§ WHAT THE TASK REQUIRES
Only an exact copy of the listing below will do.

§ PROVIDED RECORDS
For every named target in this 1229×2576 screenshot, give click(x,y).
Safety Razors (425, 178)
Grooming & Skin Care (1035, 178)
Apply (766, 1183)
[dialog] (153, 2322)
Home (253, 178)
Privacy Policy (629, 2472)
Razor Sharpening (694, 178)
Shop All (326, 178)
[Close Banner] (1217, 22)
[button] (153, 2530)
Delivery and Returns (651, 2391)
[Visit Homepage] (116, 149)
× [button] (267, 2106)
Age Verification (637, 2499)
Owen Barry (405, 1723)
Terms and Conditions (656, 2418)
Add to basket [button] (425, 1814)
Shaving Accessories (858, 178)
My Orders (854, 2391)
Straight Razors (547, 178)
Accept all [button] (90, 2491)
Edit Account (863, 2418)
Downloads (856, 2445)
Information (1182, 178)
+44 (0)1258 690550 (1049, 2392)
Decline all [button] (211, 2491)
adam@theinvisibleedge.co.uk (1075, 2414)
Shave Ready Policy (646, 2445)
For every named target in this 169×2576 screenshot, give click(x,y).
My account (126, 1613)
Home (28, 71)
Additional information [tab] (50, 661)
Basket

§ EXERCISE RESPONSE
For every named target in this 1229×2576 screenshot, give click(x,y).
Safety Razors (425, 178)
Grooming & Skin Care (1035, 178)
Apply (766, 1183)
[dialog] (153, 2322)
Home (253, 178)
Privacy Policy (629, 2472)
Razor Sharpening (694, 178)
Shop All (326, 178)
[Close Banner] (1217, 22)
[button] (153, 2530)
Delivery and Returns (651, 2391)
[Visit Homepage] (116, 149)
× [button] (267, 2106)
Age Verification (637, 2499)
Owen Barry (405, 1723)
Terms and Conditions (656, 2418)
Add to basket [button] (425, 1814)
Shaving Accessories (858, 178)
My Orders (854, 2391)
Straight Razors (547, 178)
Accept all [button] (90, 2491)
Edit Account (863, 2418)
Downloads (856, 2445)
Information (1182, 178)
+44 (0)1258 690550 (1049, 2392)
Decline all [button] (211, 2491)
adam@theinvisibleedge.co.uk (1075, 2414)
Shave Ready Policy (646, 2445)
For every named target in this 169×2576 screenshot, give click(x,y).
My account (126, 1613)
Home (28, 71)
Additional information [tab] (50, 661)
Basket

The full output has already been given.